Professor Hildebrandt described preclinical studies which suggest that in knock-out mice lacking an enzyme (ST8SIA2) responsible for modifying NCAM to PolySia-NCAM, the resulting reduced polysialyation leads to pathological brain development and schizophrenia-like behaviour. According to Professor Hildebrandt, a genetic variation in ST8SIA2 is not associated per se with schizophrenia but has been associated with schizophrenia where cognitive function is particularly poor, and he suggested that lacking ST8SIA2 has the potential to confer a neurodevelopmental predisposition to schizophrenia.
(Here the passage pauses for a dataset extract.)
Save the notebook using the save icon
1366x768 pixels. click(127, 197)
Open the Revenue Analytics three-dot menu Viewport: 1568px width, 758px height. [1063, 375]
He then went on to describe research suggesting that having this genetic deficiency, coupled with juvenile exposure to cannabis was linked with synergistic, negative effects on cognition in adulthood.
There has been inconsistent data regarding whether NCAM levels are increased or decreased in schizophrenia.
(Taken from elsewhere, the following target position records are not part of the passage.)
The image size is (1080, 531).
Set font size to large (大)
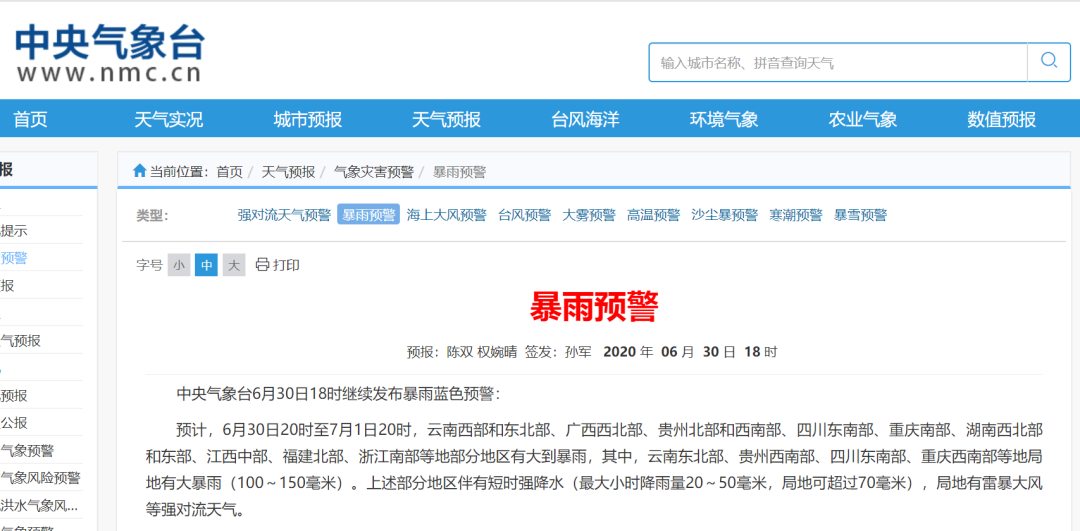pyautogui.click(x=233, y=265)
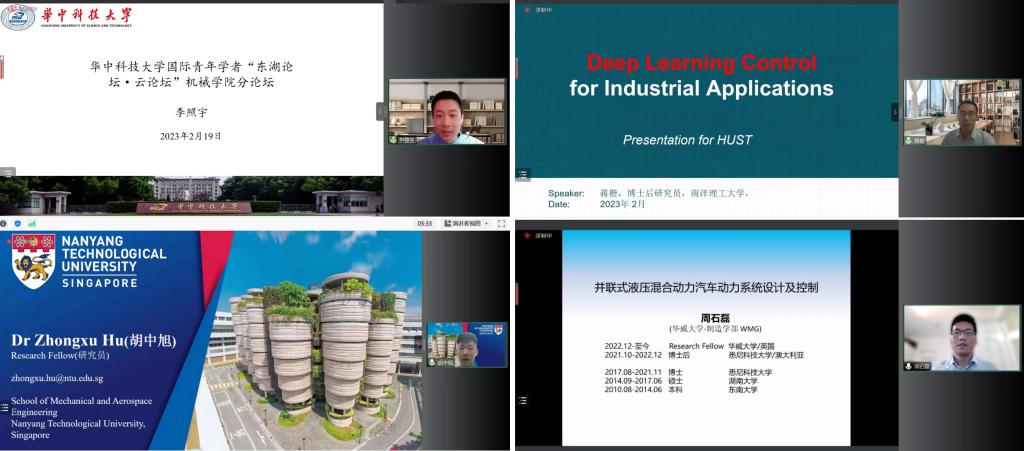The height and width of the screenshot is (451, 1024).
Task: Click the 05:33 meeting timer
Action: [425, 223]
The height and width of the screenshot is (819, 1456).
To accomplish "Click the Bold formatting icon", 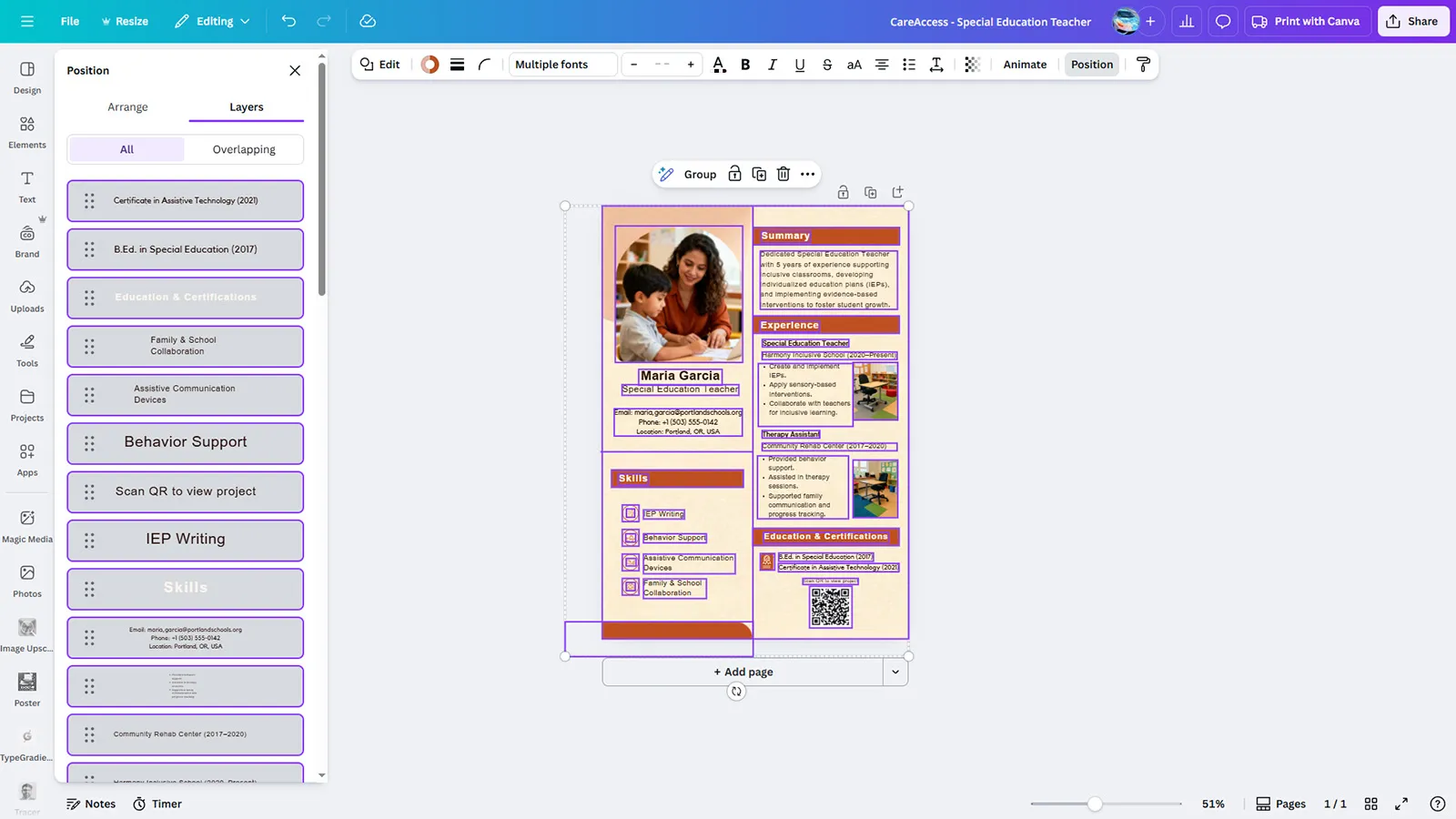I will point(745,65).
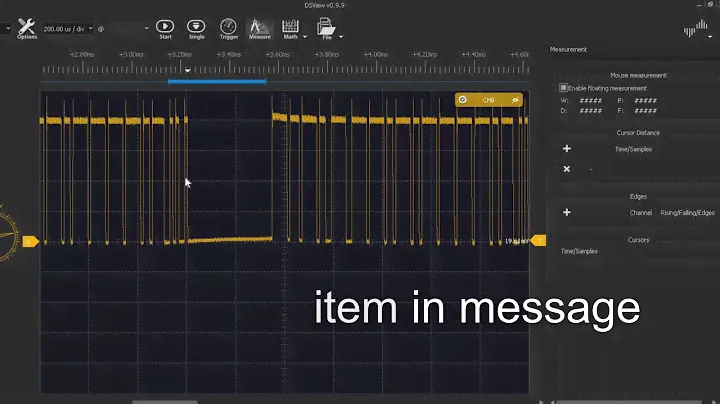Click the right trigger level marker T
Image resolution: width=720 pixels, height=404 pixels.
tap(540, 240)
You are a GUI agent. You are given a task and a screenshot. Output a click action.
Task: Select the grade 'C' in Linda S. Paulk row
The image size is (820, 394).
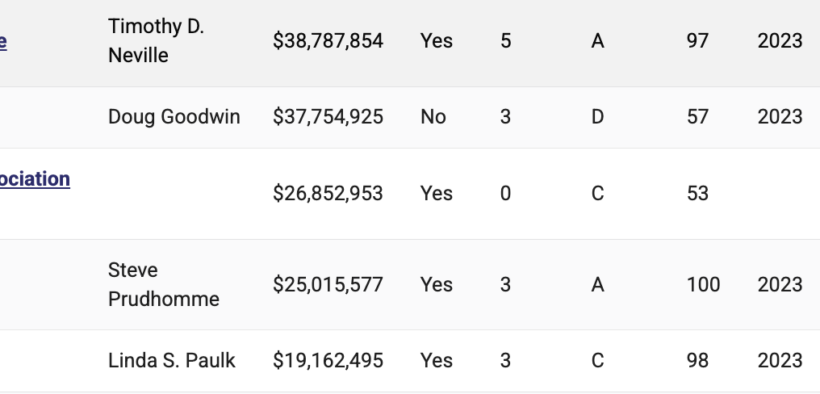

The final speaker at the symposium, Professor Gianfranco Spalletta, of the IRCCS Santa Lucia Foundation and Laboratory of Clinical and Behavioural Neurology in Rome, Italy, presented research findings relating to NCAM and polysialic acid serum levels in patients with schizophrenia. He said that there has been inconsistent data regarding whether NCAM levels are increased or decreased in schizophrenia. He reported his own, as yet unpublished data suggesting that PolySia-NCAM serum levels are significantly raised in schizophrenia and appear to be modifiable – as shown by lower levels in patients receiving treatment for the condition. He also reported that levels of this marker appear higher in patients with disease characterized by predominantly negative symptoms. Professor Spalletta said that brain neuroimaging studies may help with further understanding of the role of this intriguing molecule in subtypes of schizophrenia.
One of the first symposia on Day One ECNP 2015 was a research-track-focus on the possible roles of polysialylated neural cell adhesion molecule (PolySia-NCAM) in neurodevelopment and schizophrenia.